▸ **ACTION ITEM**: From the line containing "Where should I click to: Click the 東" onward to the last line of the data below, copy each line exactly and add nothing.

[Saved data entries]
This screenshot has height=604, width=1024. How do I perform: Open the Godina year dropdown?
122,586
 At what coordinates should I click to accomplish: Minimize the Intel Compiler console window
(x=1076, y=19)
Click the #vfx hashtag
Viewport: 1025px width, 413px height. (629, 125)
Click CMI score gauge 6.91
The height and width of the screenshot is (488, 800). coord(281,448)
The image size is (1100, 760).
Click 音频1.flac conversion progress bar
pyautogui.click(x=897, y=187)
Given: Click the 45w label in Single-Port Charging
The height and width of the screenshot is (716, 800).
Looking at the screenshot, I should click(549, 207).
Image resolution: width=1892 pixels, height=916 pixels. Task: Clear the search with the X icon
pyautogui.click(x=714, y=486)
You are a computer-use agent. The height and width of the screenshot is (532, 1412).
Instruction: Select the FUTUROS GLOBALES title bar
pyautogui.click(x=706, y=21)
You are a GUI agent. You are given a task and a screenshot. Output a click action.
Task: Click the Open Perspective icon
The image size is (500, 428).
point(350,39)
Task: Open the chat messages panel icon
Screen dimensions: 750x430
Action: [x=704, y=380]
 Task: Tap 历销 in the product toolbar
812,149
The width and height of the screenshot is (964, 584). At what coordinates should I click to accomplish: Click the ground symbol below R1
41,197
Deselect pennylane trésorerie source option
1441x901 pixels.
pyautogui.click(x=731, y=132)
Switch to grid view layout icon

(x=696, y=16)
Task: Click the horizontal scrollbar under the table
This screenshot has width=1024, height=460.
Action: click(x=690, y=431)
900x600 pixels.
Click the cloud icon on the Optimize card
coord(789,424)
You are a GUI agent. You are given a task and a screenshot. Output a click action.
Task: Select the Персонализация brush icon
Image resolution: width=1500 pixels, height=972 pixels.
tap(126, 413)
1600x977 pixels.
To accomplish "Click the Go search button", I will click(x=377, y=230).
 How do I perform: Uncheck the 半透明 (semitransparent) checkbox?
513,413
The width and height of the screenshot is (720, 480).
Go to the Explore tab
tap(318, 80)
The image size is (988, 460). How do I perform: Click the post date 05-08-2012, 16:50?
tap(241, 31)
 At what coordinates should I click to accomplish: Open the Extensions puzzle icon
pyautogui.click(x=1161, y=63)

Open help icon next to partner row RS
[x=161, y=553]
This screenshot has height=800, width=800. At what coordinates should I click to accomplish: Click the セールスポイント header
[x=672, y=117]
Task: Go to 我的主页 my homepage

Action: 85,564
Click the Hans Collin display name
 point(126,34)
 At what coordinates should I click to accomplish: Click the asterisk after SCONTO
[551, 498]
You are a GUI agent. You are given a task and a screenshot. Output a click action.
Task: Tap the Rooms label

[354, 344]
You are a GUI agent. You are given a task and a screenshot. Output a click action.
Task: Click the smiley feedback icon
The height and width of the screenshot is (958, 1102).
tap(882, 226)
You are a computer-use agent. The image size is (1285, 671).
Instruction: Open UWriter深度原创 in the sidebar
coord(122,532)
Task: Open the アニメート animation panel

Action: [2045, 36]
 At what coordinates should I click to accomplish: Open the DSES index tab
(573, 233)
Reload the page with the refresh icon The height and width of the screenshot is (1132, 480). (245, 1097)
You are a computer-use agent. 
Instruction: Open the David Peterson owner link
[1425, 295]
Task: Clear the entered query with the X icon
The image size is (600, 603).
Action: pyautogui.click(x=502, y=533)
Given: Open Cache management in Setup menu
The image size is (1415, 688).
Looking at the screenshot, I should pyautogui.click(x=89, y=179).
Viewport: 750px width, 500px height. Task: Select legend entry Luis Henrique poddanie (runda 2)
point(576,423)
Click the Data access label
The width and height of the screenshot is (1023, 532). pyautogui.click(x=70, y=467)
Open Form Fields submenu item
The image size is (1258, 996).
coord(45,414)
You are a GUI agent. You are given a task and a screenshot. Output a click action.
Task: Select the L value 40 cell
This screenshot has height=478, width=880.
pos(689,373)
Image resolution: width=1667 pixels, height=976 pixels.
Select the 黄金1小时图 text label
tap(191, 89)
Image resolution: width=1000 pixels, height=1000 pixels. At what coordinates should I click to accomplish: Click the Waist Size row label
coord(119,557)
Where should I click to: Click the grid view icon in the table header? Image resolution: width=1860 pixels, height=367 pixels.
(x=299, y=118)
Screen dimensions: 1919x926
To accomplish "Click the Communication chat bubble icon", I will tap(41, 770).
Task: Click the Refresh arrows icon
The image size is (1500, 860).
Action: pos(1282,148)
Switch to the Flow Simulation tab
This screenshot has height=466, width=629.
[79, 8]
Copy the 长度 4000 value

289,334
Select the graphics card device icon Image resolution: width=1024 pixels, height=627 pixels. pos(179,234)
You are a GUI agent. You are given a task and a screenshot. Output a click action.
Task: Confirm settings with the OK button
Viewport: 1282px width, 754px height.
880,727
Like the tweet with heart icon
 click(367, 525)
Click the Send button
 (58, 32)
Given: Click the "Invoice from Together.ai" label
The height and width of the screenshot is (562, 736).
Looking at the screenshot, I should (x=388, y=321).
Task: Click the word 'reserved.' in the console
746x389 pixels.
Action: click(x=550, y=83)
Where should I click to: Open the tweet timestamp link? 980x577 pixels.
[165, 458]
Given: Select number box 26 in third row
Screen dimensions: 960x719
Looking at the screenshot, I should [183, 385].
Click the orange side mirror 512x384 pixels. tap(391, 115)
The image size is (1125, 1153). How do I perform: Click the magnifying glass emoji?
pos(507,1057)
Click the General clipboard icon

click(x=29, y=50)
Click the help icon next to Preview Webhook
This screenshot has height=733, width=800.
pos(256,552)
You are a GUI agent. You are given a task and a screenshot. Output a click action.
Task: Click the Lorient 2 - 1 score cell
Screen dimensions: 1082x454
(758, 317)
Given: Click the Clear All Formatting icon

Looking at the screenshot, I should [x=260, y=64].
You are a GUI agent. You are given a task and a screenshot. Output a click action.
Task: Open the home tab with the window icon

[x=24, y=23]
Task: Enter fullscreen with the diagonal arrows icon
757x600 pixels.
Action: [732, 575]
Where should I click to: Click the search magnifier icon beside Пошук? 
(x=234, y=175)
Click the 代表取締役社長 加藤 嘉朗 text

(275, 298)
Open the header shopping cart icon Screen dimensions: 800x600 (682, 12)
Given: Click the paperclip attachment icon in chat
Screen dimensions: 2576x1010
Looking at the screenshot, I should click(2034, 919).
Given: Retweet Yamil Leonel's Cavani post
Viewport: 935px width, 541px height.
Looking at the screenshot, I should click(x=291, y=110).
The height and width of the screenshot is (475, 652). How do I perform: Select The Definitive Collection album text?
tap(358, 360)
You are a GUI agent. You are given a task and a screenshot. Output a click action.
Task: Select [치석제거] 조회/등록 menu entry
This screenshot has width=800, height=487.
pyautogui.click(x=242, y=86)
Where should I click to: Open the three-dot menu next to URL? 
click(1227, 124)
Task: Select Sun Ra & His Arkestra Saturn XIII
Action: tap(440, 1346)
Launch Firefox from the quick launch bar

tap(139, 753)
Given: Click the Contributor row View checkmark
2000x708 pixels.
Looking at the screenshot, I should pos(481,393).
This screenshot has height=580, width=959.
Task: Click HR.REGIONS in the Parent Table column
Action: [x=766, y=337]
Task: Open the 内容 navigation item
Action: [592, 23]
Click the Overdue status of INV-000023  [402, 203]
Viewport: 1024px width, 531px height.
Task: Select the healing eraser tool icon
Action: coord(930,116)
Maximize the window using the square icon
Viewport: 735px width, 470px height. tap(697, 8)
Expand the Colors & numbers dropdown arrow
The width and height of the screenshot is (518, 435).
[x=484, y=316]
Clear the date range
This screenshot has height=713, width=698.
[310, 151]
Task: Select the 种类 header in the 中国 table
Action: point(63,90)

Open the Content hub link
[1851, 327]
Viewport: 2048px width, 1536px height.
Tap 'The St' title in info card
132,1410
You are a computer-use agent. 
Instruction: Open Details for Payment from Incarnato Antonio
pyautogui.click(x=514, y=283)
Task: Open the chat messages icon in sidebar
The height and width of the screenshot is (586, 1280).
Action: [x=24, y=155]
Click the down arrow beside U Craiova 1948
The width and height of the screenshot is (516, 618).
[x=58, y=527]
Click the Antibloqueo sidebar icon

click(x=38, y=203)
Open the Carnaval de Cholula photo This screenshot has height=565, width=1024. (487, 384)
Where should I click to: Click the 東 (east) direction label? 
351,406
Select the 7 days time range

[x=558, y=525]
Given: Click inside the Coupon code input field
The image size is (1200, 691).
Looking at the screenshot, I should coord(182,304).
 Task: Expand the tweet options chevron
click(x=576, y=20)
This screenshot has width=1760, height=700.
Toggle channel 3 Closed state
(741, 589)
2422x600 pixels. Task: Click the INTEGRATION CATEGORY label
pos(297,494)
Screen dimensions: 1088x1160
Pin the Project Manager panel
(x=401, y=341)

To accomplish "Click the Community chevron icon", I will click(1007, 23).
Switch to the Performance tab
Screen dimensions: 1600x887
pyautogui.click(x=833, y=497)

▸ **RESULT OF THIS TASK**:
Where should I click to: Click the 東 (east) direction label? 
351,406
Select the 7 days time range

[x=558, y=525]
Given: Click inside the Coupon code input field
The image size is (1200, 691).
Looking at the screenshot, I should coord(182,304).
 Task: Expand the tweet options chevron
click(x=576, y=20)
This screenshot has width=1760, height=700.
Toggle channel 3 Closed state
(741, 589)
2422x600 pixels. Task: Click the INTEGRATION CATEGORY label
pos(297,494)
Screen dimensions: 1088x1160
Pin the Project Manager panel
(x=401, y=341)

To accomplish "Click the Community chevron icon", I will click(1007, 23).
Switch to the Performance tab
Screen dimensions: 1600x887
pyautogui.click(x=833, y=497)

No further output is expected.